■ **Written instruction**
Retype every line of the entries below word for word. Leave the pictures out.

— START Records shown —

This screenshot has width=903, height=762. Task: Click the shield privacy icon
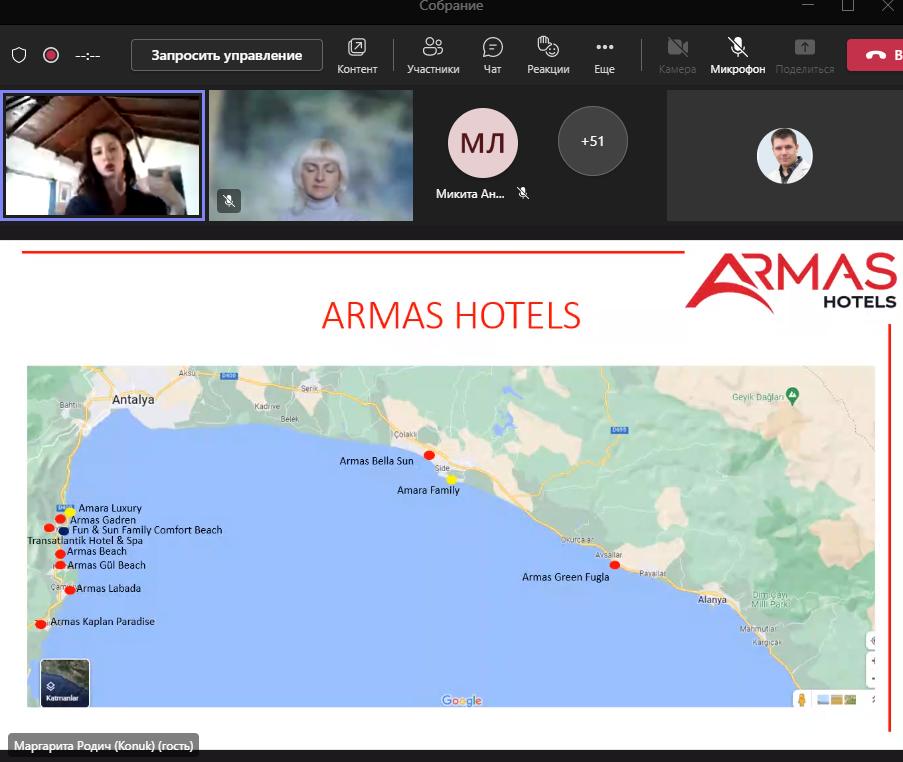(19, 55)
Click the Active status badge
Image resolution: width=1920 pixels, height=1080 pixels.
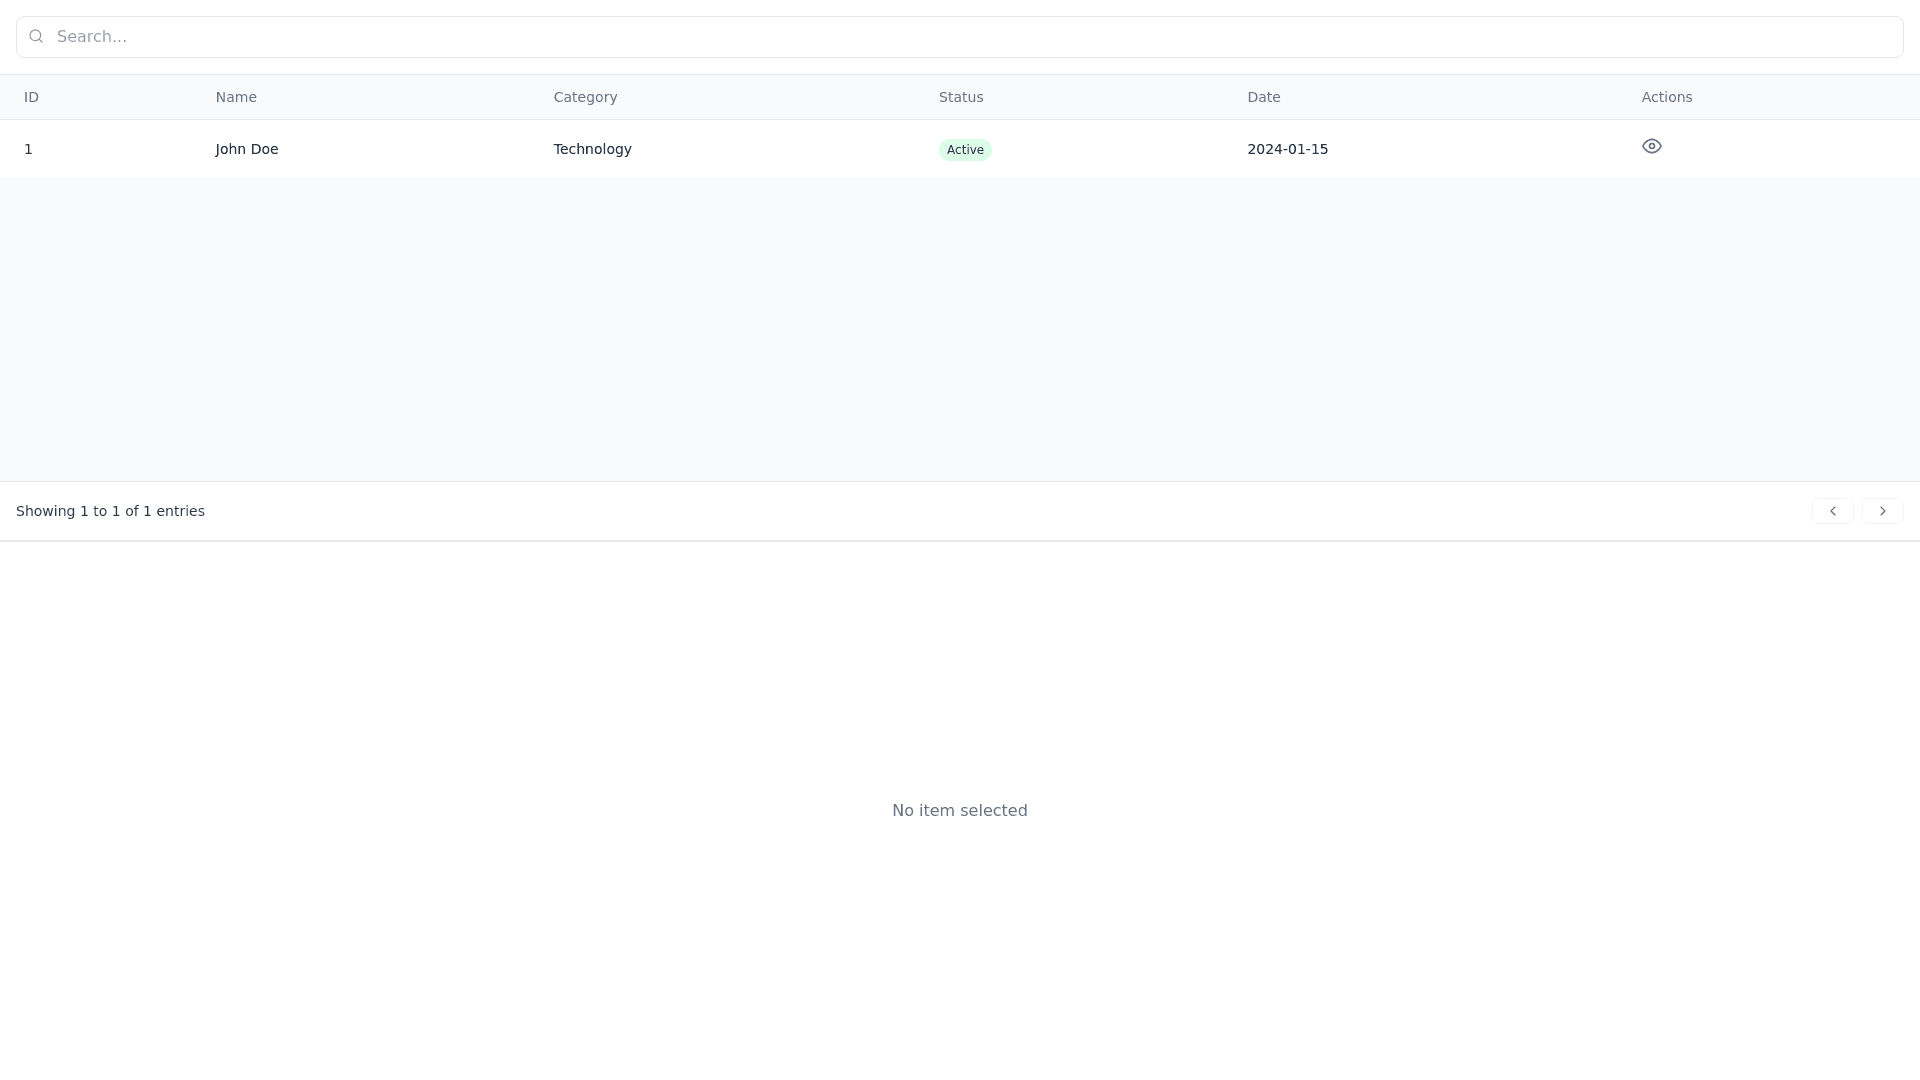click(964, 150)
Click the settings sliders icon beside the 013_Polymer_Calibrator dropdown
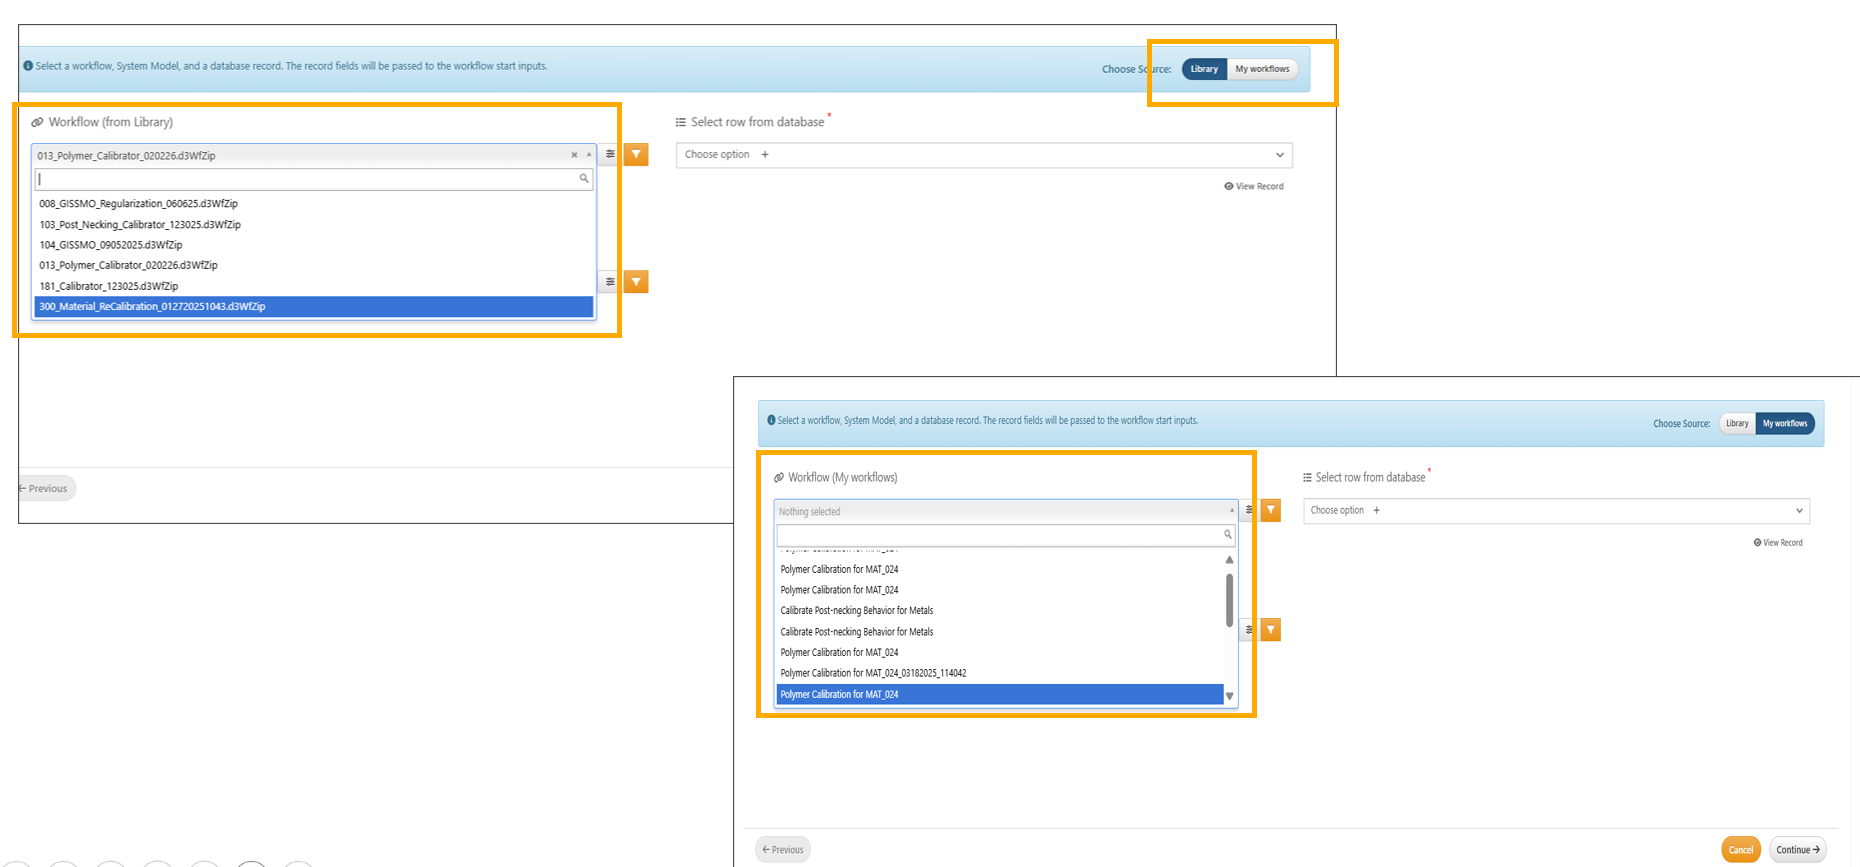The width and height of the screenshot is (1860, 867). click(610, 155)
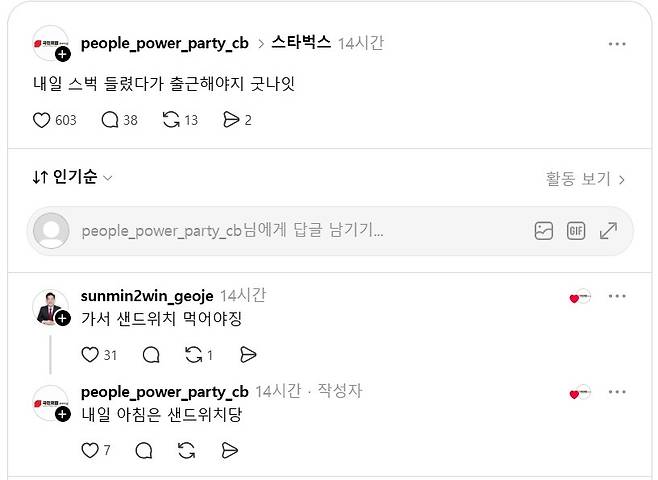
Task: Open more options on sunmin2win_geoje's reply
Action: 617,296
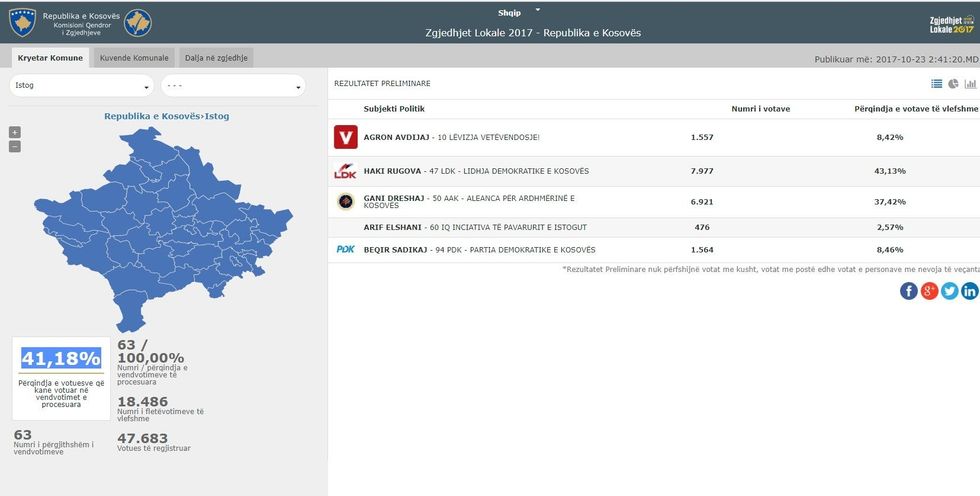The height and width of the screenshot is (496, 980).
Task: Switch to list view of results
Action: tap(937, 84)
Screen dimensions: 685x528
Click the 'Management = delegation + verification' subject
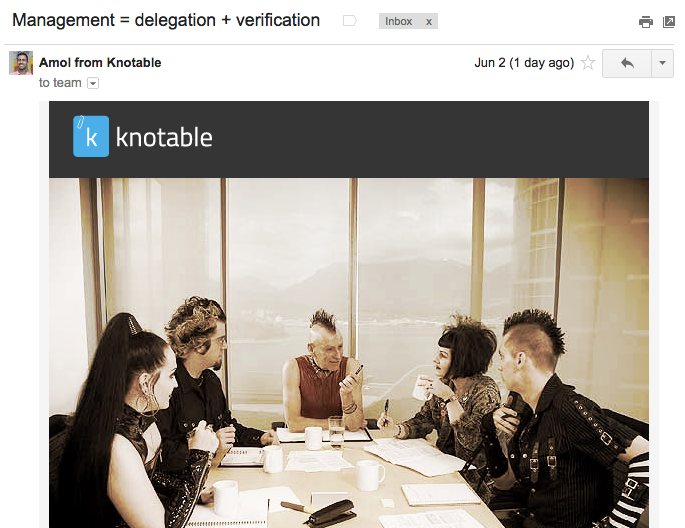(x=166, y=20)
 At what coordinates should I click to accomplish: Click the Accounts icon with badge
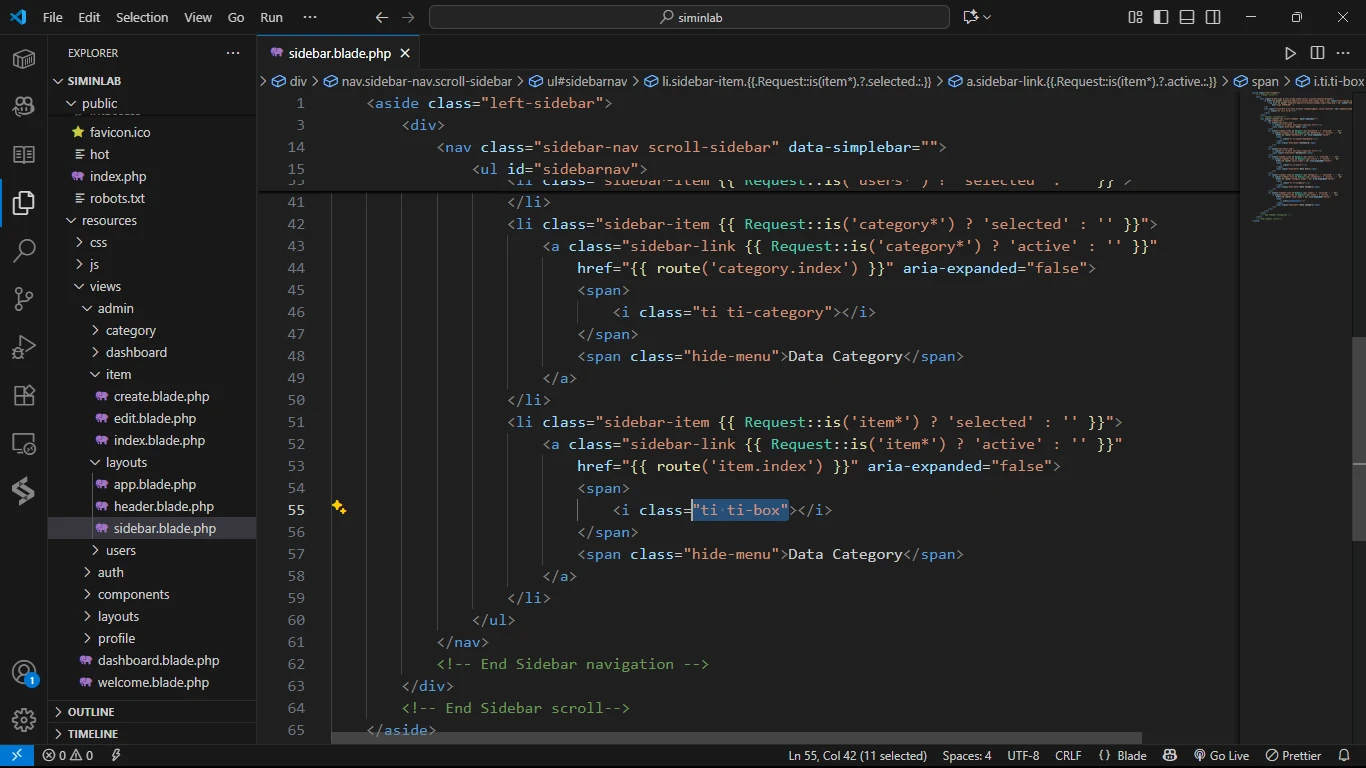[x=24, y=673]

— END Records shown —

■ **Solution to the exercise**
This screenshot has width=903, height=762. Task: Click the shield privacy icon
(19, 55)
Click the Active status badge
Image resolution: width=1920 pixels, height=1080 pixels.
click(964, 150)
Click the settings sliders icon beside the 013_Polymer_Calibrator dropdown
The width and height of the screenshot is (1860, 867). click(610, 155)
Task: Open more options on sunmin2win_geoje's reply
Action: 617,296
The height and width of the screenshot is (496, 980).
Task: Switch to list view of results
Action: tap(937, 84)
Screen dimensions: 685x528
Click the 'Management = delegation + verification' subject
(x=166, y=20)
 At what coordinates should I click to accomplish: Click the Accounts icon with badge
[x=24, y=673]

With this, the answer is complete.